§ Your instructions
Copy the entries from the line with "OF USE heading?" to the line with "click(24, 1302)", both lines included, with their requests. Multiply each click coordinate in the answers by 0.95 and round it to a whole number, with halves rounded up. Give only those lines.

--- Start Input data ---

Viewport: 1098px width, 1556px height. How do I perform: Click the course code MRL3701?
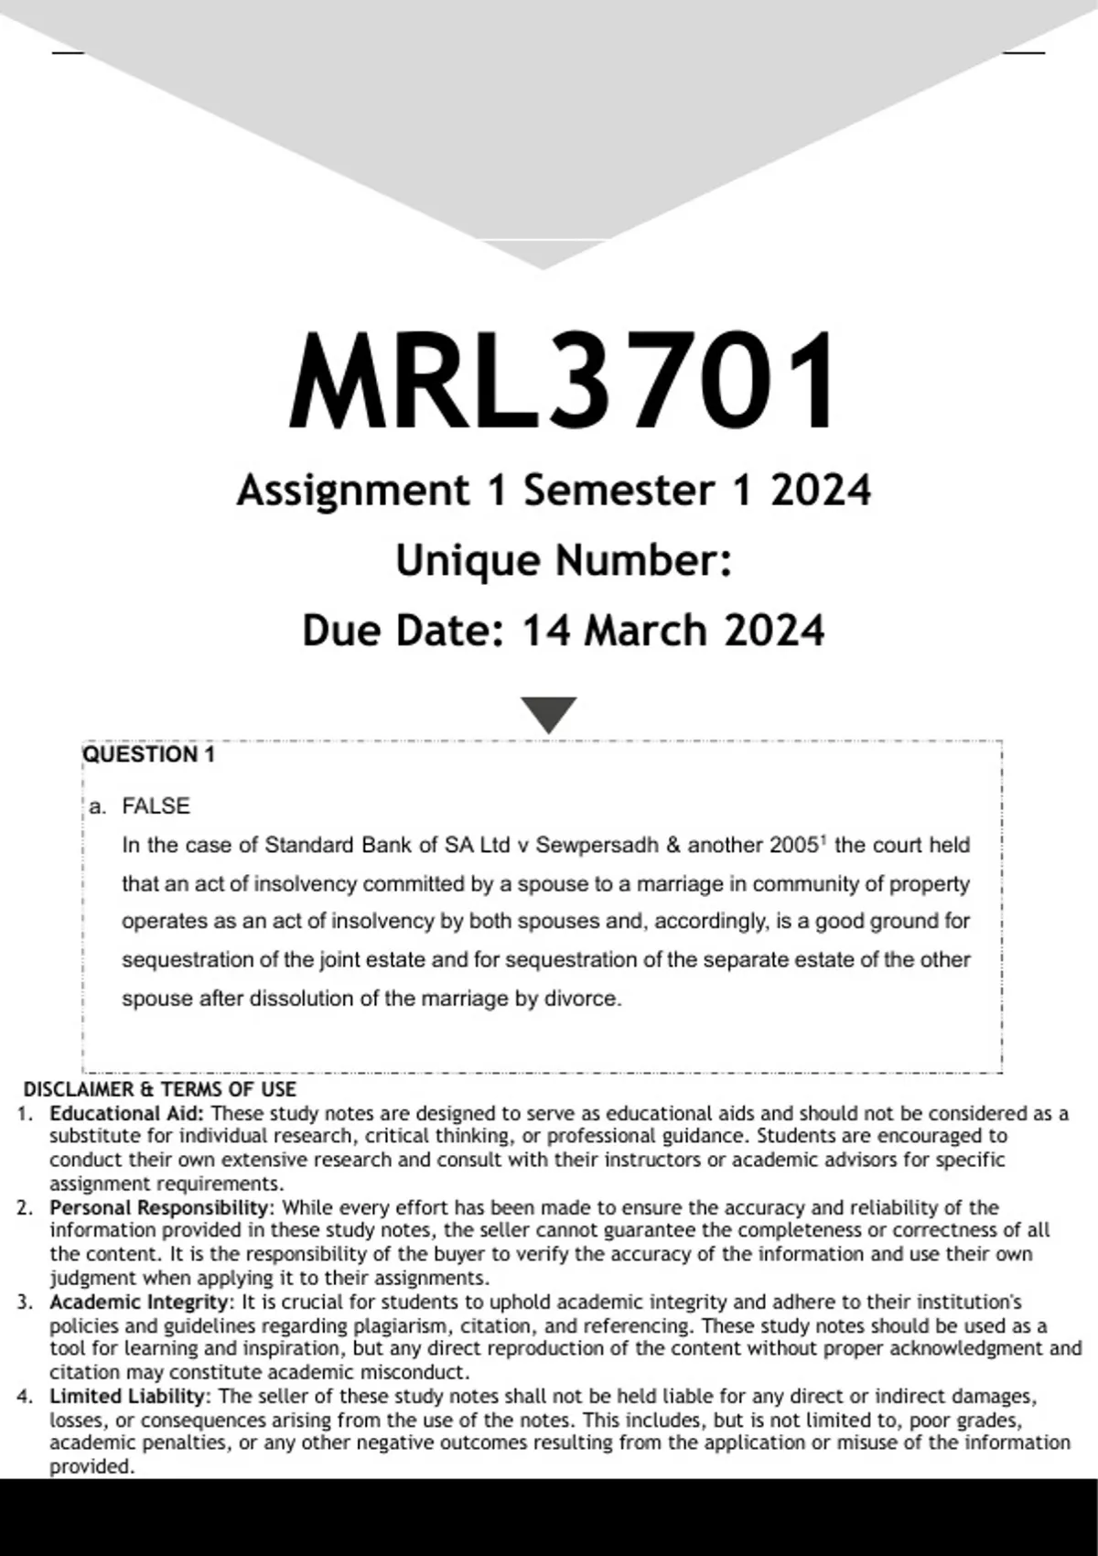click(562, 383)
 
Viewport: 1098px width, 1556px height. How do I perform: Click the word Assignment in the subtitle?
click(352, 490)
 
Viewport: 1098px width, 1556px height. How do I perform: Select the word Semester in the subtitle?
click(619, 490)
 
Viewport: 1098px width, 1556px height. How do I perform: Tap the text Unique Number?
click(564, 560)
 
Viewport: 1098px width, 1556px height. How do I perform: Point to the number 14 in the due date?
click(546, 631)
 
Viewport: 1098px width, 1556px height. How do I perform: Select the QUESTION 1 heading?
click(149, 754)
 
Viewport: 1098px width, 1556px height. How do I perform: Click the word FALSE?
click(156, 806)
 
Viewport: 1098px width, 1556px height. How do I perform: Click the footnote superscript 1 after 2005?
click(824, 838)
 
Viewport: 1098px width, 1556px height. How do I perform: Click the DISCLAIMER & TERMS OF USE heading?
click(159, 1089)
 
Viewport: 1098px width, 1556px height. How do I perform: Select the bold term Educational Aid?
click(127, 1114)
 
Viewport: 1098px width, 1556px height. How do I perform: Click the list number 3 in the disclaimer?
click(24, 1302)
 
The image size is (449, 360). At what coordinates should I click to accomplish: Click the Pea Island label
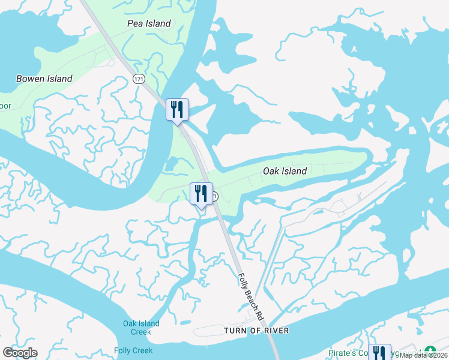pos(149,23)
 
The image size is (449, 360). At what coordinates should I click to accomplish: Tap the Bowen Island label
pos(44,79)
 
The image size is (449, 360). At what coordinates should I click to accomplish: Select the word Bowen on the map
pos(31,79)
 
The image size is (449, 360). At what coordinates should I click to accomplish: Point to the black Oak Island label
pos(285,171)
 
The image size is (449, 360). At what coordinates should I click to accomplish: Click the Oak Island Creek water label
pos(141,328)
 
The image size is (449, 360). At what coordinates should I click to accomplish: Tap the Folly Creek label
pos(133,350)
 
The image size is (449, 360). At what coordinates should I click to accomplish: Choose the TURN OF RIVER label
pos(256,331)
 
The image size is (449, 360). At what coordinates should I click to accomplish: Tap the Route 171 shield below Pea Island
pos(139,79)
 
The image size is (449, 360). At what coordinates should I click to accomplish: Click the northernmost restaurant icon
pos(177,109)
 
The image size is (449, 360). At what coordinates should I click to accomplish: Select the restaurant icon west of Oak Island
pos(201,193)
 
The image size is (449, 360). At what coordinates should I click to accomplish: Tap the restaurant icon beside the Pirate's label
pos(379,352)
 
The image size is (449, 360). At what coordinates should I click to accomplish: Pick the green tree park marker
pos(430,352)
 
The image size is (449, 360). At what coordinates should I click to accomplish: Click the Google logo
pos(20,353)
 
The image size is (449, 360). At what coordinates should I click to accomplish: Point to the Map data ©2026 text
pos(424,355)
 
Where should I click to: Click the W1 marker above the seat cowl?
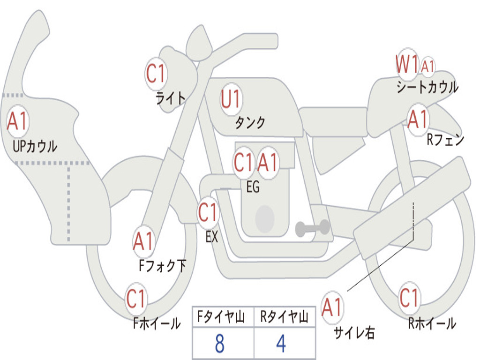407,64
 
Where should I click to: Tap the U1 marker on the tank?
231,99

--- End Input data ---

§ Solved exercise
Viewport: 1098px width, 1556px height. How do I perform: Click the DISCLAIMER & TERMS OF USE heading?
click(151, 1035)
 
Viewport: 1098px width, 1556px height. How do I perform: Select the bold term Educational Aid?
click(121, 1058)
 
Viewport: 1098px width, 1556px height. How do I perform: Click the list number 3 in the disclaimer?
click(23, 1237)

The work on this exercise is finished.